House Speaker Nancy Pelosi is often vilified in right-wing media for coming out in favor of an impeachment inquiry against President Donald Trump — and right-wing media personalities often mock her for describing the inquiry as a “solemn” moment in U.S. history. But presidential historian Jon Meacham defended the House speaker during a Wednesday night appearance on MSNBC’s “Hardball,” stressing that she has legitimate concerns about Trump conducting him himself like a “monarch.”
Meacham told long-time “Hardball” host Chris Matthews, “I don’t want to just talk about the speaker’s decision in raw political terms…. This is a solemn moment. It is difficult. We do this once every 60 years in this country: Andrew Johnson, Richard Nixon, Bill Clinton — with varying degrees of seriousness, varying degrees of political divisiveness. But it’s a very important moment. And it was the ultimate check put on the executive.”
With his “60 years” comment, Meacham didn’t mean that literally 60 years passed between the United States’ three most recent impeachment inquiries against presidents: Nixon in 1974, Clinton in 1998, Trump in 2019 — he meant that there have only been four over a period of 242 years.

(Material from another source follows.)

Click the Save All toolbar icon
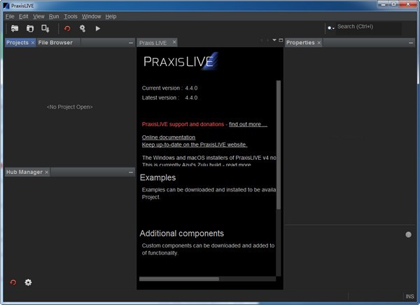This screenshot has width=420, height=305. (46, 29)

During former special counsel Robert Mueller’s Russia investigation, Pelosi was the Democratic Party’s most prominent impeachment skeptic — and she resisted impeachment even after the Mueller Report was made public. But with the Ukraine scandal, Pelosi has asserted, Trump crossed the line in a way that made an impeachment inquiry necessary.
Meacham told Matthews, “I think the speaker has done a wonderful job, not simply tactically, but strategically, in defense of the Constitution. Because I think that one day, Republicans — if they ever choose to have a reckoning about this — will have to figure out: how did they become the monarchical party? How did they become monarchists? Because that’s what they’re basically arguing: that the president is acting in a kingly fashion, and that’s OK. And you know what? We’ve been fighting over this for 242 years.”